** Begin **

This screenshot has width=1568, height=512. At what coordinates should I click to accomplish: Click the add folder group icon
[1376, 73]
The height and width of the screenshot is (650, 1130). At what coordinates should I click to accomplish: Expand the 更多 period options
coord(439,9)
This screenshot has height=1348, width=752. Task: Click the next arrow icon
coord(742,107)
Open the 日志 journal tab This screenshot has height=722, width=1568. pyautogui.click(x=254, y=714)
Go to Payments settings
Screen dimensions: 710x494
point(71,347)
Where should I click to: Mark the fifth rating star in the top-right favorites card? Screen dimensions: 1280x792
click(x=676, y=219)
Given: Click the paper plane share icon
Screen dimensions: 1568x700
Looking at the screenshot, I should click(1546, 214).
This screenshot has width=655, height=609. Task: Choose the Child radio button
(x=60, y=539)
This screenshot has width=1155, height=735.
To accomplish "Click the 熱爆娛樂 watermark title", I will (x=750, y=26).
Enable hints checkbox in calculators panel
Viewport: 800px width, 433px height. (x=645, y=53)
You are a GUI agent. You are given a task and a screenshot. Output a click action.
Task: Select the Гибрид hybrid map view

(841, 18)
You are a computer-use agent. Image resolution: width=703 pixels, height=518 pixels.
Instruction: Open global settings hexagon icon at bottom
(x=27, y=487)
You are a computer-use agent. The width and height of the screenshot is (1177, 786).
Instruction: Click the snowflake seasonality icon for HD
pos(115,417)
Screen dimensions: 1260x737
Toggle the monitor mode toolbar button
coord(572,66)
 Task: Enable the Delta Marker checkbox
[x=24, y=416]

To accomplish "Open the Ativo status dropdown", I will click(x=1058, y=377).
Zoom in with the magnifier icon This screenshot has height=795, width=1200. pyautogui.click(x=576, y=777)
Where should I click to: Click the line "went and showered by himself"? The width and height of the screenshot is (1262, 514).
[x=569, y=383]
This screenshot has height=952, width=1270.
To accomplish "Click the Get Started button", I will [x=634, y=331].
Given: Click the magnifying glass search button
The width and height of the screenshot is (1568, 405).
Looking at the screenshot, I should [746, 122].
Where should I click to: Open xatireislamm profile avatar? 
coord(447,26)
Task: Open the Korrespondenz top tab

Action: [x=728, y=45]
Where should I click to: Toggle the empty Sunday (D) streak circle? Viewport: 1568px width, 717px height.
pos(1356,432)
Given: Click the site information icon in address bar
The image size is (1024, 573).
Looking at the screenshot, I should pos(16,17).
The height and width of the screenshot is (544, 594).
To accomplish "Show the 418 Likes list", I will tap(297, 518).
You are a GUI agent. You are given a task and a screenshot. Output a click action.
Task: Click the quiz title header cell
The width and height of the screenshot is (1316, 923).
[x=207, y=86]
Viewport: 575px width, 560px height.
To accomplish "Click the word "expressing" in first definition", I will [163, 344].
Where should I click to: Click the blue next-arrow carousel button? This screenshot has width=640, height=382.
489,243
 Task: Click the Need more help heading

** End **

▶ TASK TO COMPLETE: Shift every coordinate in the answers by 135, and rewrite the part of the data that opens with the line containing "Viewport: 575px width, 560px height." and runs through the end of the data, with all other lines left unchanged.

▶ ANSWER TO THIS PROBLEM:
Viewport: 575px width, 560px height.
To accomplish "Click the word "expressing" in first definition", I will [298, 479].
Where should I click to: Click the blue next-arrow carousel button? This screenshot has width=640, height=382.
624,378
 Task: Click the Need more help heading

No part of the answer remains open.